Last month the German government decided that it needed to take a closer look into Google's data collection methods. Google's Street View cars are equipped with wireless antenna's and pick up any available wireless signal along the way. It was originally thought that the Street view cars were just collecting SSID and MAC address to provide location based services to mobile users. It turns out that they were also capturing data from any network that wasn't secured with WEP or WPA.
Google has now confessed, via their Official Blog, "But it’s now clear that we have been mistakenly collecting samples of payload data from open (i.e. non-password-protected) WiFi networks, even though we never used that data in any Google products." They also said that the wireless capturing device changes channels five times a second along with the car being in motion means that the amount of potential data collected was minimal.

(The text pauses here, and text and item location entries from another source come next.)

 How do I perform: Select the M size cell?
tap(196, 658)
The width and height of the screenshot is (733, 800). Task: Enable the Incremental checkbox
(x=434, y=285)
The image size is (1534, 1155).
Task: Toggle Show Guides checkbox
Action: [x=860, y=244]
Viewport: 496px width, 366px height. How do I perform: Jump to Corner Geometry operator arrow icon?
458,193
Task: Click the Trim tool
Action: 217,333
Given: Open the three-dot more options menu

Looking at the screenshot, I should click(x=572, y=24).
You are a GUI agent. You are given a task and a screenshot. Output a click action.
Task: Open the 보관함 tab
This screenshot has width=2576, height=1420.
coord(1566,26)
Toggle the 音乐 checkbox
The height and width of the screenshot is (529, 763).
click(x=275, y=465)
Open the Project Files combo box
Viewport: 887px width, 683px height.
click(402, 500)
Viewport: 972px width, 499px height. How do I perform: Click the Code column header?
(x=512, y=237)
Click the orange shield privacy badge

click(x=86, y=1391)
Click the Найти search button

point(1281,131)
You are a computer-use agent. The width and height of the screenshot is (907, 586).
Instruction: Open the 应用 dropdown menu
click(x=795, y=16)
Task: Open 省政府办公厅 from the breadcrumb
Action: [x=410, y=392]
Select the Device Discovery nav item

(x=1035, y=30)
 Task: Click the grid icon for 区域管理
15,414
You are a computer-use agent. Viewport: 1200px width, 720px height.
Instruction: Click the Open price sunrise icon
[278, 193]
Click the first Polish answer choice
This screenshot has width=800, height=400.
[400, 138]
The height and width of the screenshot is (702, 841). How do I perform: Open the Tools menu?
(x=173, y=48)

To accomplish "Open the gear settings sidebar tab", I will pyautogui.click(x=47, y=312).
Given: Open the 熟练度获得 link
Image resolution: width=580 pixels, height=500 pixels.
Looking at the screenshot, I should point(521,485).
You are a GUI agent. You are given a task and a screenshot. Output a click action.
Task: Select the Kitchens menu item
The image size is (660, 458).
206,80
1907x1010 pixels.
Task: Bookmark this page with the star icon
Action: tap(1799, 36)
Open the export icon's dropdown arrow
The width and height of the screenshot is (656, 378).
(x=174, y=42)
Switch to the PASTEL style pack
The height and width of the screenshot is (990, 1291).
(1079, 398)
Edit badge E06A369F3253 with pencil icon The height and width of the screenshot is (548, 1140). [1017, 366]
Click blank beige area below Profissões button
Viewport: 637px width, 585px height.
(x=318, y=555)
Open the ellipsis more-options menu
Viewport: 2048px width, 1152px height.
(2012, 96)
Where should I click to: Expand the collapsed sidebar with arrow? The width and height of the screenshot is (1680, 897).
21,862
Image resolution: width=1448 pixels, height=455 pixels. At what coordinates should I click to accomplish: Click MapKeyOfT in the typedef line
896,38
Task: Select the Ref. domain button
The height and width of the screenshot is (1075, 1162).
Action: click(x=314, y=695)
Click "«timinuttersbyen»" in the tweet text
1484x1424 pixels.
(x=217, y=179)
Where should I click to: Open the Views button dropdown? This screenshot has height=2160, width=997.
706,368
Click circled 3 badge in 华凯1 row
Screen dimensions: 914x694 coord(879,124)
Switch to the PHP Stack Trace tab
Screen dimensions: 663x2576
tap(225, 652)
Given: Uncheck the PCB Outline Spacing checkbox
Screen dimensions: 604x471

The problem, according to Google, is that their engineers were working on an experimental project in 2006 to collect data over publicly available wireless networks. They transferred the code to the Street View cars to collect the SSID and MAC address for their location services but forgot to take the data collection part out. "As soon as we became aware of this problem, we grounded our Street View cars and segregated the data on our network, which we then disconnected to make it inaccessible. We want to delete this data as soon as possible, and are currently reaching out to regulators in the relevant countries about how to quickly dispose of it."
To address the issue Google will be hiring a third party to review their software and verify the packet capturing portion of the software has been removed, they will also be reviewing internal policies to be sure they are setup to handle situations like this in the future.
"This incident highlights just how publicly accessible open, non-password-protected WiFi networks are today. Earlier this year, we encrypted Gmail for all our users, and next week we will start offering an encrypted version of Google Search. For other services users can check that pages are encrypted by looking to see whether the URL begins with “https”, rather than just “http”; browsers will generally show a lock icon when the connection is secure."